Talvez o que mais me preocupe neste enredo é que o distanciamento da nossa essência vai acontecendo literalmente aos pouquinhos. O que antes era um fato isolado e justificado com amor, agora é hábito, rotina, é submissão exagerada e inferiorizada às crenças e ideologias de alguém que, por melhor que seja, ainda está mostrando a que veio e ganhando espaço na nossa história. Esse mergulho sem oxigênio em um relacionamento e na própria vida do outro, sufoca não somente a relação, mas também aquele “eu interior” que te faz ser diferente de tudo e de todos. E nem é preciso muita filosofia para entender a mensagem: virar do avesso e recriar uma pessoa inteiramente nova, simplesmente para se encaixar melhor naquele capítulo é perda do maior que deveria existir, o amor próprio.
Tudo bem mudar do rock para o MPB, da biologia para o direito, do teatro para a dança, do visual executivo para o descontraído, do preto para o branco, do pão com manteigapara o biscoito caramelizado. Desde que sejam mudanças reais, vindas de desejos e urgências completamente pessoais e intransferíveis. Uma coisa é a vida mostrar que existem outros caminhos além daqueles visíveis da janela de casa. Outra completamente diferente é a gente abdicar do nosso estilo de vida, das nossas vontades, das nossas vivências, em prol de se “adequar” a um relacionamento e então se sentir a vontade na travessia de outra pessoa. Reformulações pessoais só são de fato efetivas e transformadoras se partirem de nós, na tentativa de saciar a nossa fome de evolução e de mais ninguém. Se uma pessoa, situação, sentimento, exige da gente um avesso desconhecido talvez, só talvez, não seja a morada ideal para aquilo que a gente decidiu chamar de amor.

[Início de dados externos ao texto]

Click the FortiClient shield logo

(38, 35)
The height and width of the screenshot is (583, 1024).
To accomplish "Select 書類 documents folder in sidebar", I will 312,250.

Encantamento é a nossa essência vivida até a última gota da palavra, sendo vista sob os olhos amorosos de um coração cheio de permissividade. Se a gente deixa isso de lado, se a gente começar a viver a vida de outro alguém ao invés de dividir a estrada com ele, aquilo que antes serviu como fator de aproximação, distancia cada vez mais nosso lado da balança com o do outro. Pode ser que a primeira vista a viagem seja alucinante e repleta de adrenalina. Contudo, o que acontece com a nossa identidade se o capitão do navio decidir abandonar a embarcação?! As pessoas não têm que se apegar a um padrão fixo de existência. Aliás, flexibilidade é a chave do sucesso das grandes parcerias. Somos todos mutáveis, ainda bem. Mas que as metamorfoses sejam bem embasadas, para que em caso de porto vazio a gente ainda consiga se encontrar. Porque relacionamento a gente pode até embarcar em outro, mas com a nossa identidade, é convivência para a vida inteira.